◆ **Directions**
In the article on single-tablet AIDS treatment, write out the stretch from "Gone will be" through "a single tablet.", substituting "a single capsule daily" for "one pill a day".

◆ **Exercise text**

##########

Gone will be the days when AIDS patients will have to sort through a combination of pills every day ‘ morning, day and evening ‘ to control their HIV infection. As from April next year, patients will have the convenience of taking just one pill a day, which contains all three antiretroviral drugs that they need. Scientists and doctors call it a ‘fixed dose combination’ ‘ packaged in a single tablet.
‘Tenofovir, Efavirenz, Emtricitabine ‘ all combined in one tablet. This, in very simple language, means that a patient doesn’t have to take three tablets three times a day. A patient is going to take one tablet once a day’, says national Health Minister, Dr Aaron Motsoaledi.
Motsoaledi says the fixed dose combination therapy will have positive spin-offs for patient outcomes.
‘We believe that this a major benefit in terms of compliance. It also means that logistics and storage are reduced. Additionally, it also means fewer side-effects that patients will experience’, he says.
The president of the Southern African HIV Clinicians’ Society, Dr Francesca Conradie, said this was making AIDS treatment simple.
‘What’s been announced is the simplification of the programme. One tablet a day! It used to be 16 tablets a day around the year 2000. We have come a very, very far way and, logistically, it’s simpler for the patient, the pharmacist and the health care system’, she said.
Health Minister, Dr Aaron Motsoaledi, says at the beginning of next April, the majority of the 1.7 million patients who are on AIDS treatment ‘ over 80% – will move onto the new fixed dose combination therapy. A few that can’t switch will continue with the current multiple pills regimen.
‘The majority of patients on three ARV drugs will be able to be switched to the fixed dose combination. It’s not everybody who will be switched to the fixed dose combination. But the majority ‘ more than 80% of our patients will go to the fixed dose combination. For those who cannot be switched for one reason or the other – because their clinicians may decide that it’s not clinically wise ‘ (it) means some will still go on the old treatment regimen. For those, we will still keep the individual ARV drugs as well’.
He added that the same fixed dose combination therapy will also apply to pregnant women, thus replacing the current regimen of using a combination of two drugs, Nevirapine and AZT.
‘All pregnant women in South Africa, during pregnancy and the whole period of breast-feeding, will receive this fixed dose combination regardless of their CD 4 count. Once you’re pregnant and positive, right from the pregnancy until you finish breast-feeding, we will put them on this single dose combination. And we will continue even after breast-feeding if their CD 4 count falls below 350.
We believe this intervention will protect more babies and will also protect the mothers. The fixed dose combination is more effective than dual therapy for pregnant women and it has got fewer side-effects for pregnant mothers in addition to its convenience on dosage’, Motsoaledi explained.

##########

◆ **Records contained in a dataset**
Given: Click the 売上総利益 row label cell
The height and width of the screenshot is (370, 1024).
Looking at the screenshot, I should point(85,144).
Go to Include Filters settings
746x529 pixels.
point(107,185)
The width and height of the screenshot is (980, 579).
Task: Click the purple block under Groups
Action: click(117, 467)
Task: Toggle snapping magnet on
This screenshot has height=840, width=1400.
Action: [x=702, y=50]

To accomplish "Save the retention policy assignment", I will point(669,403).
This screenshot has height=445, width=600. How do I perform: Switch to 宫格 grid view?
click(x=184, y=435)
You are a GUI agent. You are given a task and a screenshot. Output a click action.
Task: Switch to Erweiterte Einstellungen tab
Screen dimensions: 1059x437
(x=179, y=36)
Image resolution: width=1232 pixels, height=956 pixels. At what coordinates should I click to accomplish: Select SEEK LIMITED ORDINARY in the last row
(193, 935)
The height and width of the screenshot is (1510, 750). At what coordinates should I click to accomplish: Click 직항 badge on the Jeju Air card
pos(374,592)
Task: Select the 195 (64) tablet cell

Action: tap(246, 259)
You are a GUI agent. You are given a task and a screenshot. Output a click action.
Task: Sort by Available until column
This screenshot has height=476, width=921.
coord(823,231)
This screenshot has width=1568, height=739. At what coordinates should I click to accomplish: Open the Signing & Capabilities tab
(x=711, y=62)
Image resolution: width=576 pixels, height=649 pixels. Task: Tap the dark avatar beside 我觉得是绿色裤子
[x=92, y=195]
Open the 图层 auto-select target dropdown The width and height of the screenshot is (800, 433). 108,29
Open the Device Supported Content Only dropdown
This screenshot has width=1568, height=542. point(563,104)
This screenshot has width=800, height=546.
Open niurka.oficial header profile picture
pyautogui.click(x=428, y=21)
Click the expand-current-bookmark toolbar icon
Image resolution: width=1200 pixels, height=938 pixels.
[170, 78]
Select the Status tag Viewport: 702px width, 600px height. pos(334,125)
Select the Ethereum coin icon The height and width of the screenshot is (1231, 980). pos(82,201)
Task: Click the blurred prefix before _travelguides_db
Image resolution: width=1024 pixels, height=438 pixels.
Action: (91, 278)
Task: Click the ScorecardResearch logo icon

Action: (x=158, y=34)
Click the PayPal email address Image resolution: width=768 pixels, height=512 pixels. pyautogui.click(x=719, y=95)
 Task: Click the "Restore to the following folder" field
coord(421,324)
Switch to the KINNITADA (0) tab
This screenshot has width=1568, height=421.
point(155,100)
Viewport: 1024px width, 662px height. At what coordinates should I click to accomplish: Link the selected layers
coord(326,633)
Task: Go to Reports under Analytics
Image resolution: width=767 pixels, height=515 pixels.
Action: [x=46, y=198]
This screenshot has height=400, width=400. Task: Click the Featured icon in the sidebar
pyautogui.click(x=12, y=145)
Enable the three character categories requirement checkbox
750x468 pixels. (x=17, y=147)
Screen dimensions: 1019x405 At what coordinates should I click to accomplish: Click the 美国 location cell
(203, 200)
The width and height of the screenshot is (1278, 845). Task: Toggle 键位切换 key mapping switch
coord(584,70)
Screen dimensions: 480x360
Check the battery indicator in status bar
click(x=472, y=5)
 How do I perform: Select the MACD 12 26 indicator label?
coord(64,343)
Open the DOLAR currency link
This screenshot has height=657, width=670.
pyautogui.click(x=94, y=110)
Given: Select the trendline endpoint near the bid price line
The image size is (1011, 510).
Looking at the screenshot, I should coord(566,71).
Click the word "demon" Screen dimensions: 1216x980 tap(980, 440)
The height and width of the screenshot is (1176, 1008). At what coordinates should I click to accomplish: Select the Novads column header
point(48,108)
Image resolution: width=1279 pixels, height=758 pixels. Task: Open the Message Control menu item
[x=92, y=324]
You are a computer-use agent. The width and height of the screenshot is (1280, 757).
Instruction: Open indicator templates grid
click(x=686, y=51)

##########

◆ **Answer to this exercise**
Gone will be the days when AIDS patients will have to sort through a combination of pills every day ‘ morning, day and evening ‘ to control their HIV infection. As from April next year, patients will have the convenience of taking just a single capsule daily, which contains all three antiretroviral drugs that they need. Scientists and doctors call it a ‘fixed dose combination’ ‘ packaged in a single tablet.